§ Data records
==========
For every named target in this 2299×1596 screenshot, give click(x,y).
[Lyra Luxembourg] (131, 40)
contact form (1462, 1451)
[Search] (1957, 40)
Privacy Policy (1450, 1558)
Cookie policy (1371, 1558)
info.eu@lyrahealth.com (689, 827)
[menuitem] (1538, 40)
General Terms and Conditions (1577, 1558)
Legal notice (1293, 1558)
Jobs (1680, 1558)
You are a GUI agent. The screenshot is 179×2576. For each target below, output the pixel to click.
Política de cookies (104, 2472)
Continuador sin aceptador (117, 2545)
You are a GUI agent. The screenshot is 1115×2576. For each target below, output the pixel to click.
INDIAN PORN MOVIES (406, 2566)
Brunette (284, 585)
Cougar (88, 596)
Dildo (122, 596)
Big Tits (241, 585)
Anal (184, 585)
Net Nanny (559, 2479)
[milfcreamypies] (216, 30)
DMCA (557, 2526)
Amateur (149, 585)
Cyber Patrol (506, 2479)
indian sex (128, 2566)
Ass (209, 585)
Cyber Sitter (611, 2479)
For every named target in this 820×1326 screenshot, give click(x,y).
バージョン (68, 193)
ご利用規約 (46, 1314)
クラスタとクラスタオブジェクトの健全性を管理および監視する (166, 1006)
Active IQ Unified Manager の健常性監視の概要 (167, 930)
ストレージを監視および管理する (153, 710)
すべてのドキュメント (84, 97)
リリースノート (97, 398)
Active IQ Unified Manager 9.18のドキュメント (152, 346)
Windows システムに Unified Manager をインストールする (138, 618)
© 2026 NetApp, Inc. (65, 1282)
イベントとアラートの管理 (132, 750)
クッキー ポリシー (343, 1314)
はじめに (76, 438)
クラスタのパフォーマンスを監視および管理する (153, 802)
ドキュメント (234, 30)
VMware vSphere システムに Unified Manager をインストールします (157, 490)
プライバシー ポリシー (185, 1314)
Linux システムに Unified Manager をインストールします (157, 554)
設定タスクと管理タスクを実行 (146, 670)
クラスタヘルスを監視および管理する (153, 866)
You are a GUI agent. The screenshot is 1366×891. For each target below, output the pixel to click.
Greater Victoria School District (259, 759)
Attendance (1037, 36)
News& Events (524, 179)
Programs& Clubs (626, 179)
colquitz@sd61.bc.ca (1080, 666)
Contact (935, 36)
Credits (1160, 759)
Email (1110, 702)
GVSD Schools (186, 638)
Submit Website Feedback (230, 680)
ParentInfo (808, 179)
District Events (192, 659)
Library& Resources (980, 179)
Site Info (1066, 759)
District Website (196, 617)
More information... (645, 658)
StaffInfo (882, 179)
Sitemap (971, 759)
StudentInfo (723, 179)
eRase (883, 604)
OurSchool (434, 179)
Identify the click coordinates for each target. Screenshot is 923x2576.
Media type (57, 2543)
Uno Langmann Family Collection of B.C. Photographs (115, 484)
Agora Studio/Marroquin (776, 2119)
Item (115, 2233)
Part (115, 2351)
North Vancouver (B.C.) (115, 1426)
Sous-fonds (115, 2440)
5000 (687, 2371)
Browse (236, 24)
==========
§ Assignment
Set down each line exactly as it appears, starting at the top of the data and ending at the line containing "Big Tits (241, 585)", and include no other lines.

§ Answer
For every named target in this 2299×1596 screenshot, give click(x,y).
[Lyra Luxembourg] (131, 40)
contact form (1462, 1451)
[Search] (1957, 40)
Privacy Policy (1450, 1558)
Cookie policy (1371, 1558)
info.eu@lyrahealth.com (689, 827)
[menuitem] (1538, 40)
General Terms and Conditions (1577, 1558)
Legal notice (1293, 1558)
Jobs (1680, 1558)
You are a GUI agent. The screenshot is 179×2576. For each target below, output the pixel to click.
Política de cookies (104, 2472)
Continuador sin aceptador (117, 2545)
You are a GUI agent. The screenshot is 1115×2576. For each target below, output the pixel to click.
INDIAN PORN MOVIES (406, 2566)
Brunette (284, 585)
Cougar (88, 596)
Dildo (122, 596)
Big Tits (241, 585)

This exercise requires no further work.